RECORDED INFORMATION -
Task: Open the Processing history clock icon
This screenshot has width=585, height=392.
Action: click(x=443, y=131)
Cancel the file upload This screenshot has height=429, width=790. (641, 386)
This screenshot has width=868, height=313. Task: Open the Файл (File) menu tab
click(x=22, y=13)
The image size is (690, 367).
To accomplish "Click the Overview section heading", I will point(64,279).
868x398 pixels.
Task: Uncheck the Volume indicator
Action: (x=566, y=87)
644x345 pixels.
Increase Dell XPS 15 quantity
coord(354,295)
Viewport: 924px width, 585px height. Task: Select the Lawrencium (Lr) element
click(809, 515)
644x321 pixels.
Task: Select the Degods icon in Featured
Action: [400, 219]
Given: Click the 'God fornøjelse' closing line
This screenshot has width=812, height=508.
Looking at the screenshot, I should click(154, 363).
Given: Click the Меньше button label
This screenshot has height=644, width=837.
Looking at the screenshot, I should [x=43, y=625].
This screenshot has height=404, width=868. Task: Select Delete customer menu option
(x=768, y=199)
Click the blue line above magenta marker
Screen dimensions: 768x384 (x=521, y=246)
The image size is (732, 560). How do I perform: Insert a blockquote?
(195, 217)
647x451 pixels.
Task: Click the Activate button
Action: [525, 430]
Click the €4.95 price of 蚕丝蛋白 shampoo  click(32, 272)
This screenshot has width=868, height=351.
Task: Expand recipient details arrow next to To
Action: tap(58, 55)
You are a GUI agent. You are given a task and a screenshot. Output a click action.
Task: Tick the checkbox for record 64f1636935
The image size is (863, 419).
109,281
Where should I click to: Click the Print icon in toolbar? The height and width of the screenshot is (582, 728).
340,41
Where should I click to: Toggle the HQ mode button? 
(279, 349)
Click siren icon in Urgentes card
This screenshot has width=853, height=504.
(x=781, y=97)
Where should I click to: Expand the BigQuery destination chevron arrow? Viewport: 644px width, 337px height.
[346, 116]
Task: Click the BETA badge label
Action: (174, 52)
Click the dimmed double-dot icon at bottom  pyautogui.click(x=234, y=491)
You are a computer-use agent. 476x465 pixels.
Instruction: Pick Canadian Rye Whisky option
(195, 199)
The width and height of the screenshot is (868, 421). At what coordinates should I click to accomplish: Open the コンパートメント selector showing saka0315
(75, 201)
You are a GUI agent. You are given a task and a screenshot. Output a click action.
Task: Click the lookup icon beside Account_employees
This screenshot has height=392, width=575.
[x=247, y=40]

TRY IT - Set down only these lines, exactly: the one containing "Task: Click the lookup" and each line after it through the end of the entries above.

ANSWER SPACE -
Task: Click the lookup icon beside Account_employees
This screenshot has height=392, width=575.
[x=247, y=40]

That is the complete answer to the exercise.